- 5,500 visitors to the new Weimar Museum of Forced Labour
The team at the new Weimar Museum sees the opening of the house since May as a success. "We are quite satisfied, especially considering that we started just after the summer holidays," said Dorothee Schlüter, who is also responsible for public relations at the house.
By the end of July, 5,500 visitors had come. This number is expected to rise more clearly, with many group tours for students and student groups already announced. "It's really picking up now," she said.
A place for one's own fate
The museum, carried by the Buchenwald Memorial Foundation and Mittelbau-Dora, has several unique features that also attract international guests, reported Schlüter. "The international response has been really good, we've already had groups of students from Norway and France, as well as international individual visitors."
Guests have also come from Czech Republic and Poland, as it was from these areas that the Nazis transported people to be exploited as cheap labor in the German Reich.
Victims of forced labor and their relatives have also visited the museum. They were moved to find a central place that tells their stories and shows that they are not alone with their fate.
Many have also offered the museum original documents from the time, said Schlüter. "They are of course important. We can't directly include them in the exhibition, but they can find their way into the large archive of the memorial."
Museum in the "culprit's place"
The location of the museum also generates interest: it is housed in the so-called Gauforum. Such monumental buildings were to be erected by the Nazis throughout the German Reich - but only in Weimar were they almost completed.

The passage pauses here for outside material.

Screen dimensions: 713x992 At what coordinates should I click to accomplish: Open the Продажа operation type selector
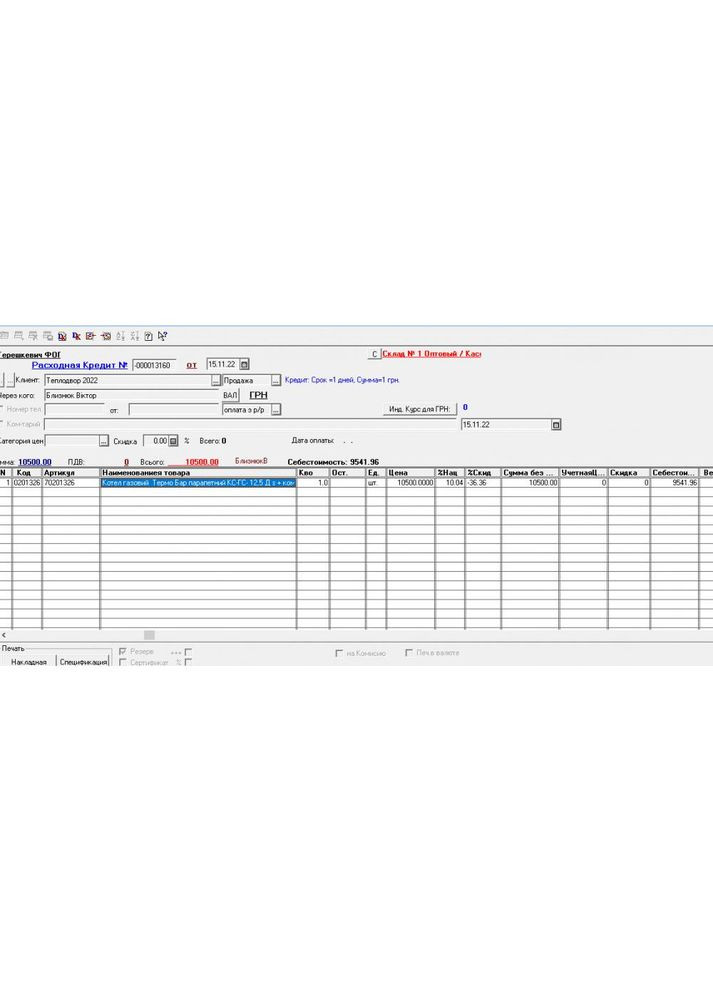(x=275, y=381)
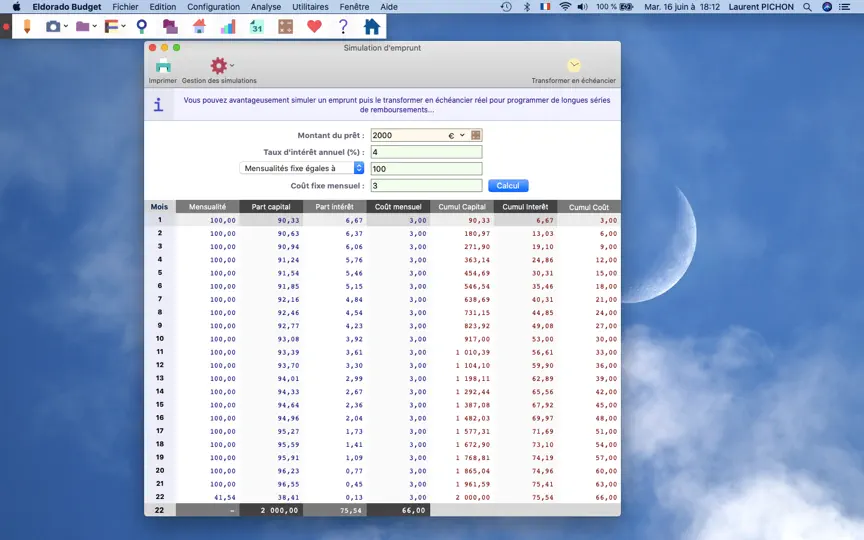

The building in the city center was to be the seat of Gauleiter Fritz Sauckel, who was appointed "General Plenipotentiary for Labor Deployment" in 1942. Under his direction, millions of people were transported for forced labor.
Particularity of the museum's claim
While forced labor plays a role in various historical institutions, only a few facilities in Germany deal with the topic alone. Apart from Weimar, the Documentation Center NS-Forced Labor in Berlin is one of them.
The Weimar house deals with forced labor in its entirety, said Schlüter. "Our exhibition begins in 1933 to make it clear that forced labor in National Socialism was not just a side effect of the war, but was planned from the beginning."
It is estimated that between 20 and 26 million people had to perform forced labor during World War II in the occupied territories and in the German Reich. Women and children were also affected. The German industry, but also smaller businesses and private households benefited from the cheap labor. "Forced labor was ubiquitous, it was the most public mass crime in National Socialism," said Schlüter. The processing and compensation for this crime have been long overdue and are still not complete.
The Weimar Museum's international appeal is evident with visits from groups of students from Norway and France, among others.This tragic history of forced labor during World War II has resonated with Norwegian students, showcasing the global reach of this important issue.